* _Dataset entries_
== == ==
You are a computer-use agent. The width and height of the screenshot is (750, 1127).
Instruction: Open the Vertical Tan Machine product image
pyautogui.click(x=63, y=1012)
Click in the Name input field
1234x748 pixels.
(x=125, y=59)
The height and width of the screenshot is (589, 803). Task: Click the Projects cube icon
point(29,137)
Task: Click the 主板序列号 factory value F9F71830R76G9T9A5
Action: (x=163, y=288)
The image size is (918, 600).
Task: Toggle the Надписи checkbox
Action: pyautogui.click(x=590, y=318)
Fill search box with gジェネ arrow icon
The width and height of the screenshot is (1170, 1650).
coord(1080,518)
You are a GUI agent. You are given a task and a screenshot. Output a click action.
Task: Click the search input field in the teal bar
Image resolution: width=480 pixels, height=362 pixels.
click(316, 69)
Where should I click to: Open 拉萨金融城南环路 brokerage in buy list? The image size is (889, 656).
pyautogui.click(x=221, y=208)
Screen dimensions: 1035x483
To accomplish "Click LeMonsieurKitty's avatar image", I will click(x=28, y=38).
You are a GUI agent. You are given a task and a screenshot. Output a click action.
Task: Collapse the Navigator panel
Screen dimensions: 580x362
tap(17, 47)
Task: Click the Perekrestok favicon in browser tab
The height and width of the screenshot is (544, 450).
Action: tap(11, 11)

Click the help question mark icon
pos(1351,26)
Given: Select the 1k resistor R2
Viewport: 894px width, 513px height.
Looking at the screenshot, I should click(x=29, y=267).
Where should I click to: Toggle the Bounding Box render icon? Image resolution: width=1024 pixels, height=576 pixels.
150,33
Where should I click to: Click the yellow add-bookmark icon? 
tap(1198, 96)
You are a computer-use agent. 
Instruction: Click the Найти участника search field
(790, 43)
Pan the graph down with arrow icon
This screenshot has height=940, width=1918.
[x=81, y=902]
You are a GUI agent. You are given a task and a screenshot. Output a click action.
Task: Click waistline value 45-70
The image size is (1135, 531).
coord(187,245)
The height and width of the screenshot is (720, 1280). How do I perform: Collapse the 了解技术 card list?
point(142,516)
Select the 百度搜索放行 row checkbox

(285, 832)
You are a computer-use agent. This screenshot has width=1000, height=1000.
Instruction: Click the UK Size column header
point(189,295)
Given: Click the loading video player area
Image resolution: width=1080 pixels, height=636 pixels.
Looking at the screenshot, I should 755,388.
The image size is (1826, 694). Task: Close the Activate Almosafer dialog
== == ==
* _What is being asked_
Once you reach the line containing "You are a computer-use agent. This", include it and stop; until then, reproduce each line of the listing from its start exactly.

* _Exercise output_
You are a computer-use agent. The width and height of the screenshot is (750, 1127).
Instruction: Open the Vertical Tan Machine product image
pyautogui.click(x=63, y=1012)
Click in the Name input field
1234x748 pixels.
(x=125, y=59)
The height and width of the screenshot is (589, 803). Task: Click the Projects cube icon
point(29,137)
Task: Click the 主板序列号 factory value F9F71830R76G9T9A5
Action: (x=163, y=288)
The image size is (918, 600).
Task: Toggle the Надписи checkbox
Action: pyautogui.click(x=590, y=318)
Fill search box with gジェネ arrow icon
The width and height of the screenshot is (1170, 1650).
coord(1080,518)
You are a GUI agent. You are given a task and a screenshot. Output a click action.
Task: Click the search input field in the teal bar
Image resolution: width=480 pixels, height=362 pixels.
click(316, 69)
Where should I click to: Open 拉萨金融城南环路 brokerage in buy list? The image size is (889, 656).
pyautogui.click(x=221, y=208)
Screen dimensions: 1035x483
To accomplish "Click LeMonsieurKitty's avatar image", I will click(x=28, y=38).
You are a GUI agent. You are given a task and a screenshot. Output a click action.
Task: Collapse the Navigator panel
Screen dimensions: 580x362
tap(17, 47)
Task: Click the Perekrestok favicon in browser tab
The height and width of the screenshot is (544, 450).
Action: tap(11, 11)

Click the help question mark icon
pos(1351,26)
Given: Select the 1k resistor R2
Viewport: 894px width, 513px height.
Looking at the screenshot, I should click(x=29, y=267).
Where should I click to: Toggle the Bounding Box render icon? Image resolution: width=1024 pixels, height=576 pixels.
150,33
Where should I click to: Click the yellow add-bookmark icon? 
tap(1198, 96)
You are a computer-use agent. 
Instruction: Click the Найти участника search field
(790, 43)
Pan the graph down with arrow icon
This screenshot has height=940, width=1918.
[x=81, y=902]
You are a GUI agent. You are given a task and a screenshot. Output a click action.
Task: Click waistline value 45-70
The image size is (1135, 531).
coord(187,245)
The height and width of the screenshot is (720, 1280). How do I perform: Collapse the 了解技术 card list?
point(142,516)
Select the 百度搜索放行 row checkbox

(285, 832)
You are a computer-use agent. This screenshot has width=1000, height=1000.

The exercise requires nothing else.